I was useless. It would have sufficed to have been an actual
ghost, floating around and watching the events of the ED. At least then I would a) be able to actually see doctor-patient interactions and b) not be a big, red eyesore taking valuable bed-changing time away from the techs. I am not sure if it was my particular ED, the guy that "trained" me, or my lack of initiative, but my job description was pretty bleak. The ED is the place, if nowhere else in the hospital, where teamwork and efficiency is vital to saving lives. Skills and roles were important, and I had neither of them.

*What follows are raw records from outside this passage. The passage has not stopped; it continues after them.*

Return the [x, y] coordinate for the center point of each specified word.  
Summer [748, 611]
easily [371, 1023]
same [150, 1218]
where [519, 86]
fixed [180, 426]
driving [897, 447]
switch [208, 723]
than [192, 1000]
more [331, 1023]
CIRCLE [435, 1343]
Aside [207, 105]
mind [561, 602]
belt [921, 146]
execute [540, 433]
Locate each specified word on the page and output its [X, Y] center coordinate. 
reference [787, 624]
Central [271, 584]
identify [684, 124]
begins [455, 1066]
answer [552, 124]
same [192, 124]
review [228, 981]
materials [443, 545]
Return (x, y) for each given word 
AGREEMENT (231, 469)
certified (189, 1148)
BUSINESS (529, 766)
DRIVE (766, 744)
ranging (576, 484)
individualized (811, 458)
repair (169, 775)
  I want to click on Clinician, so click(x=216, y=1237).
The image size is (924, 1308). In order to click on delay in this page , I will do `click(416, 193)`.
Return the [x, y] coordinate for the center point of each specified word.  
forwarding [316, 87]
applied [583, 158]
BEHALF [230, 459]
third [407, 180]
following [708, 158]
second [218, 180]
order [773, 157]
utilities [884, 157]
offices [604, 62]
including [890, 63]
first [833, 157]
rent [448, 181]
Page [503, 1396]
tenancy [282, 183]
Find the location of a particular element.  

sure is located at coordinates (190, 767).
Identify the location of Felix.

I mostly hung around the nurse's station, chatting with them on slow days. I begged to take urine samples (still warm and toasty) to the lab, and I fought the techs to change patient's beds after discharge (making a one-minute job take even less). I sat outside the ED and directed people to various wings of the hospital, and once I even wheeled a teenage mother in labor up to the maternity ward. But in the end, I was a big, red eyesore.


Better Dead than Red

I was the only volunteer under the age of 65 in the entire hospital. "You're a young red coat!" they would always say with a gleeful smile as I scampered by on my way to the mail-room to fetch mail for the ED. Like a 3rd year medical student on their rotation, my coat was packed with MCAT flashcards, keys, a cellphone, and my wallet. The big difference? My coat was red, not white, and I did not have even 2 years of medical school curriculum under my belt. Why did I wear the coat? Oh, that's right. Dan, my trainer, had worn the coat as well.

There were a few other "kids" in the ED. "Patient liaison", it said on their name-tag. They were getting
paid. They did more than me! They had a purpose, and they dressed up in normal dress clothes plus their name-tag. Yet, they did not tell me I looked like a gigantic, sore thumb against the cool, white background of the ED. I'm sure red is the last color to comfort a nervous patient; scrubs are green and blue for a psychological reason.

Finished

I had one day left. It was early-August. I should have just stuck my name tag onto a dress-shirt, but I put that glaring red coat back on for the last time. It was also my second day in the newly-renovated ED; I stuck out even more. Patients probably wondered what a completely unskilled kid with no purpose was doing wandering the halls. At least I was going over MCAT equations in my head (the life of the pre-med...).

6 Months have passed since that balmy August, and 6 more months will pass before I set my foot into medical school for my first day of class. I'm sure the ED staff still looks around from time to time and wonders where that red blob went.